This case report illustrates the complex management of a patient with Behçet’s disease complicated by the development of syringomyelia. The patient's journey highlights the challenges of diagnosing and treating multifactorial conditions with overlapping symptoms. Despite the treatment regimen, which included medications such as Plaquenil, colchicine, gabapentin, and amitriptyline, the emergence of syringomyelia introduced significant new challenges. The patient’s persistent neck pain and functional limitations despite conservative management underscore the need for an interdisciplinary approach to care. The case underscores the importance of a personalized, dynamic treatment strategy that evolves with the patient's symptoms and responses to therapy. Ongoing evaluation and adjustment of the treatment plan are crucial for addressing new symptoms and optimizing patient outcomes.
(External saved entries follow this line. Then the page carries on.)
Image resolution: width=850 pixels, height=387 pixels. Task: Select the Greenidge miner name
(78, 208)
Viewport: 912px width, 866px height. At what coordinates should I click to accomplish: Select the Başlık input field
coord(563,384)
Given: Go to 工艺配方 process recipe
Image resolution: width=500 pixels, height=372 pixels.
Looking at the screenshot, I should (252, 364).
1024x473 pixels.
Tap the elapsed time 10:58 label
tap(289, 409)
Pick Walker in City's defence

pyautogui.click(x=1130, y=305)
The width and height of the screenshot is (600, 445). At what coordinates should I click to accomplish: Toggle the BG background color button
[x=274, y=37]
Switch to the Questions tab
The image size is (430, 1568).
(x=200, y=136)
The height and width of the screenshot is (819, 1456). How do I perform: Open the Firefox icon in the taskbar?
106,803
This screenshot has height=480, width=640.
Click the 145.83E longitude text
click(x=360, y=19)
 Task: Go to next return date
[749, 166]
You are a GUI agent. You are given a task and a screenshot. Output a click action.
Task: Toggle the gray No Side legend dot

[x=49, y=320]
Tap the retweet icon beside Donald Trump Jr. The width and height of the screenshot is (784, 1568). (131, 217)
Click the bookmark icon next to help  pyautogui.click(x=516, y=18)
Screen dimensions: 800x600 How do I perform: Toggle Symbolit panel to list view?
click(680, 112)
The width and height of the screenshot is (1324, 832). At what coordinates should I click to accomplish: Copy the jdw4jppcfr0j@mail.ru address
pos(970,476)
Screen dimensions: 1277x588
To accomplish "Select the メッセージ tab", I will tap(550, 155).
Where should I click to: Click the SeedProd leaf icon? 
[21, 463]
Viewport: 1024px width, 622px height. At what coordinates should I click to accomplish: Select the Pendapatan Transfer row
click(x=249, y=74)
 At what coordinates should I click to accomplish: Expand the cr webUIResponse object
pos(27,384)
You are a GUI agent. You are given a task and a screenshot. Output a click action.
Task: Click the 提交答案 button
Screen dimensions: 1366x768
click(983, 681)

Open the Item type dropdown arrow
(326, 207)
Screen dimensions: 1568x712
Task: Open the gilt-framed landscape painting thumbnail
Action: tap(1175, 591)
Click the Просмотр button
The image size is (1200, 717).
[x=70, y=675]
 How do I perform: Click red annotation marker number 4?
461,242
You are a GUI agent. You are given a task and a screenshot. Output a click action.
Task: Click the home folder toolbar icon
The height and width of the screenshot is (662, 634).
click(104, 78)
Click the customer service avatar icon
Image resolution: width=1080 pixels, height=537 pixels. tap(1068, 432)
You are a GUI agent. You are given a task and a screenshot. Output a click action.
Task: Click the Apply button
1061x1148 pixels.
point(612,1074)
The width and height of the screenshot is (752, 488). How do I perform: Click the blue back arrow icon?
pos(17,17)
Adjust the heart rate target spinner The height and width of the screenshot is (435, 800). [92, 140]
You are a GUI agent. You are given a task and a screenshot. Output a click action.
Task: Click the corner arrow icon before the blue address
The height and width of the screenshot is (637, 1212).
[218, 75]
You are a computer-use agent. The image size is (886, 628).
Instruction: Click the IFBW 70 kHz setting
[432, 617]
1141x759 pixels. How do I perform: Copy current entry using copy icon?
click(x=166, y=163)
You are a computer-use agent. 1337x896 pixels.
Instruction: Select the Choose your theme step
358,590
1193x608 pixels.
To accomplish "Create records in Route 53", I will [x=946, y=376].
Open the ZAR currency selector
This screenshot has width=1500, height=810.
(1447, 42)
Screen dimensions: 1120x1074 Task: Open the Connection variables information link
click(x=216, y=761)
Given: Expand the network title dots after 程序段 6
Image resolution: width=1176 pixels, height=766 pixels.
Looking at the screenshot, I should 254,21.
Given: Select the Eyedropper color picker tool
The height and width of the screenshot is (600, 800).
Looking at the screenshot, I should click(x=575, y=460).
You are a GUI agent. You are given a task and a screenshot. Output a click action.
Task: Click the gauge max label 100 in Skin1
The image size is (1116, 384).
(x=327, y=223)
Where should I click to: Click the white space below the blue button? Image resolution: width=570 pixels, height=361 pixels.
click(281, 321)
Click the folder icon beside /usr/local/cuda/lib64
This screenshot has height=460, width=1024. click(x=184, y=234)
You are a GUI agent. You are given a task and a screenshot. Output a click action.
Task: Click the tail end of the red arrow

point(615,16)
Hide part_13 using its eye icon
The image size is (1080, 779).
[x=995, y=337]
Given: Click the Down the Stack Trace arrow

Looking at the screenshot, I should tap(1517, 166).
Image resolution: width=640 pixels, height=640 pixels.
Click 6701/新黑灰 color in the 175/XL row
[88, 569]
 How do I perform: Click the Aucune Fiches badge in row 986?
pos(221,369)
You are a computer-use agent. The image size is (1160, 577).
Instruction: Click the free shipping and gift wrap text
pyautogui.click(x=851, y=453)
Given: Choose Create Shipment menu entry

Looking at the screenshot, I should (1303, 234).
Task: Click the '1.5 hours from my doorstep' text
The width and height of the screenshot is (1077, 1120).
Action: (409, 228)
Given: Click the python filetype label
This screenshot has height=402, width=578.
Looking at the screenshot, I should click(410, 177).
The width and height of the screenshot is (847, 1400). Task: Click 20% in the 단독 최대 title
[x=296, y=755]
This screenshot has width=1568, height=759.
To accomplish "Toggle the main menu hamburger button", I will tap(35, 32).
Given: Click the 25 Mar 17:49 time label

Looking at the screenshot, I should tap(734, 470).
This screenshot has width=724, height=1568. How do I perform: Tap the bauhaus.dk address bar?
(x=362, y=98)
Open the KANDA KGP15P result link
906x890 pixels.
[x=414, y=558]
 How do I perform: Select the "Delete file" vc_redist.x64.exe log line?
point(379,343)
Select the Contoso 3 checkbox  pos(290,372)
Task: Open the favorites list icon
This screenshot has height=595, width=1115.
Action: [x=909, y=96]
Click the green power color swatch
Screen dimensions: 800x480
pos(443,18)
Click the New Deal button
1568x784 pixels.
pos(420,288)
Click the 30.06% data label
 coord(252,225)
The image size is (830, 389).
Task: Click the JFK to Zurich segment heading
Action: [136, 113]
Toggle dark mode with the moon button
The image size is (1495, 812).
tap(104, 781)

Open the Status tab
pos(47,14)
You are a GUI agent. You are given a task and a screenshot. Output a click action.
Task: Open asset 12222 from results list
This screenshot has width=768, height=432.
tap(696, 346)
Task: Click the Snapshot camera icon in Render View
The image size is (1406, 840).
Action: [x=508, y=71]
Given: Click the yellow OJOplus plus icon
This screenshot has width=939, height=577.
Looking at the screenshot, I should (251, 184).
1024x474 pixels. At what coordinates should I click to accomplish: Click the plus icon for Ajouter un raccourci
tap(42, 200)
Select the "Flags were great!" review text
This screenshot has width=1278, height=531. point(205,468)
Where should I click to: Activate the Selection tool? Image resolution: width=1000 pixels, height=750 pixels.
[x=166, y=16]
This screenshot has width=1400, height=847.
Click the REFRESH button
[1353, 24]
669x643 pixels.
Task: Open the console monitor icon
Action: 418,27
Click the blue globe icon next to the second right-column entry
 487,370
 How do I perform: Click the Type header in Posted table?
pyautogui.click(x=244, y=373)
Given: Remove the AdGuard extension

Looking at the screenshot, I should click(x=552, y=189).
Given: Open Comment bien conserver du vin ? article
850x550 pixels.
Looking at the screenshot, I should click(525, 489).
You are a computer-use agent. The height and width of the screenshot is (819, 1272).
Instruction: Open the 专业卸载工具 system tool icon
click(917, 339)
Additionally, this case points to the need for further research into the potential links between Behçet’s disease and syringomyelia, which could provide insights into more effective management strategies and contribute to a better understanding of these complex conditions. By coordinating care among specialists and closely monitoring the patient’s condition, healthcare providers can better navigate the intricacies of managing such multifaceted cases, ultimately aiming to enhance the patient’s quality of life and functional capabilities.

Patient Consent

A written informed consent was obtained from the patient for publication of this case report and any accompanying images.

Conflict Of Interest

The authors declare that they have no conflicts of interest.